The following questions are applicable to SR SSCs and functions of those SSCs that are required to satisfy DCs 14 and 31.

a. The meaning of the statement in PSAR Section 4.3.4 regarding how the MHA impacts safety significance of degradation mechanisms is not clear to the NRC staff. The MSRR PSAR lists SR components that have a safety function to maintain the fuel salt boundary as well as components that are required to meet DCs 14 and 31, which includes guarding against loss of component integrity. Clarify the intent of the statement made in PSAR Section 4.3.4 and describe how the MHA affects treatment of component integrity and related degradation mechanisms.
b. This question is a follow-up to part a. In order to satisfy assumptions made in the MHA, it appears the RTMS needs to maintain boundary integrity. However, the RTMS will be exposed to degradation mechanisms (e.g., thermal aging) throughout its 20- year design life, due to operational leakage. The RTMS would also be exposed to degradation mechanisms during the MHA itself. When considering the safety significance of these degradation mechanisms, how are the effects on RTMS integrity considered?
c. It is not clear what is meant by "most conceivable degradation events." This statement could mean that no degradation can occur to compromise reactor system integrity, or it could mean that given available data and other measures, it can be appropriately accounted for and/or mitigated to lessen the probability of consequences more severe than a small leak. Further, use of the word most instead of all suggest s that there could be some conceivable degradation events to which the stated outcome would not apply. Clarify the intent of this statement.
d. The statement made in the Degradation Mechanisms Table posted to the onl ine audit portal, referred to above, that cracks do not quickly propagate without a large pressure differential is not clear to the staff. As discussed during the audit, there are several mechanisms that can cause cracking and embrittlement in the MSRR. The staff notes that this degradation may cause cracks to propagate rapidly even in the absence of a large pressure differential if the various cracking and embrittling mechanisms are not adequately accounted for via design and fitness-for-service approaches. The statement in the PSAR could be interpreted as meaning that it is not possible for quickly propagating cracks to occur; or, that based on available data, design conservatism, and mitigation and monitoring provisions, cracking can be managed so cracks do not rapidly propagate prior to detection. Clarify the intent of the statement in the Degradation Mechanisms Table.

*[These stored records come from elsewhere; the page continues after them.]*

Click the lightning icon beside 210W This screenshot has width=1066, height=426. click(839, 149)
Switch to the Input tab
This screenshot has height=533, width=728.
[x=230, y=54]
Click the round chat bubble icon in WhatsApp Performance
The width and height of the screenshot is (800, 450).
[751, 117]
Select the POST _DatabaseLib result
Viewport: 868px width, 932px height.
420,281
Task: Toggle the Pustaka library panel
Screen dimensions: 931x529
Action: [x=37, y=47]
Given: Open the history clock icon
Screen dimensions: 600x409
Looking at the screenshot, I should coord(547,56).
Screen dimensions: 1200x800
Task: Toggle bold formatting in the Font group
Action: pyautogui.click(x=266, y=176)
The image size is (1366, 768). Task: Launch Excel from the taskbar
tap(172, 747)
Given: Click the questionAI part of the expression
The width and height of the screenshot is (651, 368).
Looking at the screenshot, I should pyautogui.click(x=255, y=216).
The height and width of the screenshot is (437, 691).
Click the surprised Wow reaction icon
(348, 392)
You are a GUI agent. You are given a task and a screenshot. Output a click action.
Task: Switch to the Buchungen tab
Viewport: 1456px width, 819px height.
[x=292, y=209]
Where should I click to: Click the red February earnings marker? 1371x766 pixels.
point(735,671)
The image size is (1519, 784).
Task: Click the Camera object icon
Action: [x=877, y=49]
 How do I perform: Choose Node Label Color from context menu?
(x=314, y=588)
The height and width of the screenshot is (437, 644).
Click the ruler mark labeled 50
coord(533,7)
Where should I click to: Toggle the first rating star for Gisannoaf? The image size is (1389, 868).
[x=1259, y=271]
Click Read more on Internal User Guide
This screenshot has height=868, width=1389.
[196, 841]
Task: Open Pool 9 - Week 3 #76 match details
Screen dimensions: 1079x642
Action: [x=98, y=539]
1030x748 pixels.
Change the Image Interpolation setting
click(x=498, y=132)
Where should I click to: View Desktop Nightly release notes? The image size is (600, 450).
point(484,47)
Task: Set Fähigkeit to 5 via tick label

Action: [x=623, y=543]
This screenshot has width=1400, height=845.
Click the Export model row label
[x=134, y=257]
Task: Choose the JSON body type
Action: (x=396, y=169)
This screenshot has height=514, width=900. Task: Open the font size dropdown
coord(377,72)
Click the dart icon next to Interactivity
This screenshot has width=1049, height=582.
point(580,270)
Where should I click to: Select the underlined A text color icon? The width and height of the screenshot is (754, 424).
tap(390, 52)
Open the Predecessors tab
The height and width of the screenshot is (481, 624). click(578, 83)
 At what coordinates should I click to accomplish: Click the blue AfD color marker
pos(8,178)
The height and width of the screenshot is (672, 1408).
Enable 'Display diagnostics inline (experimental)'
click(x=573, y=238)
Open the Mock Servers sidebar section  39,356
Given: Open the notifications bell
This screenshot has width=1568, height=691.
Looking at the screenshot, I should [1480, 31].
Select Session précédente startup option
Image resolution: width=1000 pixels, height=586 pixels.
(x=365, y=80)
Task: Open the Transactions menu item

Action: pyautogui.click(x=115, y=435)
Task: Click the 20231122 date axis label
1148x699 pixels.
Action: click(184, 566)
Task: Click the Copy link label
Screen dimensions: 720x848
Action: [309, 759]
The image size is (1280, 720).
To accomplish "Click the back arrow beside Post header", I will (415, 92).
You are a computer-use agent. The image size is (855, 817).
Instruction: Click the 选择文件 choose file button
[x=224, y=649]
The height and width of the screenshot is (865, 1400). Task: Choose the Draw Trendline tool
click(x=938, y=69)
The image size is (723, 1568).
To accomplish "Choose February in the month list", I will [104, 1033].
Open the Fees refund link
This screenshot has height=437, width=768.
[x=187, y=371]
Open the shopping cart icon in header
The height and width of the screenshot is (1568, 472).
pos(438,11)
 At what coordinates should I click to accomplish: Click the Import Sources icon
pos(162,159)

Audit Question 4.3-19 ACU MSRR PSAR, Revision 1, Section 4.3.8, Thermal Design Limits, states the [t]hermal safety limit for the reactor system is defined to ensure that the reactor system structural fission product barrier will not rapidly deteriorate under any condition. The reactor system safety limit is 816°C so that the reactor system remains with code applicability as stated in Section 4.3.3.

However, the staff notes that the NRC staff endorsement of ASME Code,Section III, Division 5 limits the use of 316H stainless steel ( SS) depending on the time at temperature. During the in-person audit discussion of Audit Question 4 -11 (ML23086A014) held on May 18, 2023, ACU stated that it will incorporate a technical specification that will restrict the upper temperature limit to not exceed the temperature for 316H SS endorsed by the NRC in Regulatory Guide ( RG) 1.87, Revision 2, Acceptability of ASME Code,Section III, Division 5, High Temperature Reactor (ML22101A263). Clarify whether ACU will design and operate the MSRR to remain within the bounds of the staff's endorsement of the ASME Code detailed in Regulatory Guide 1.87, Revision 2.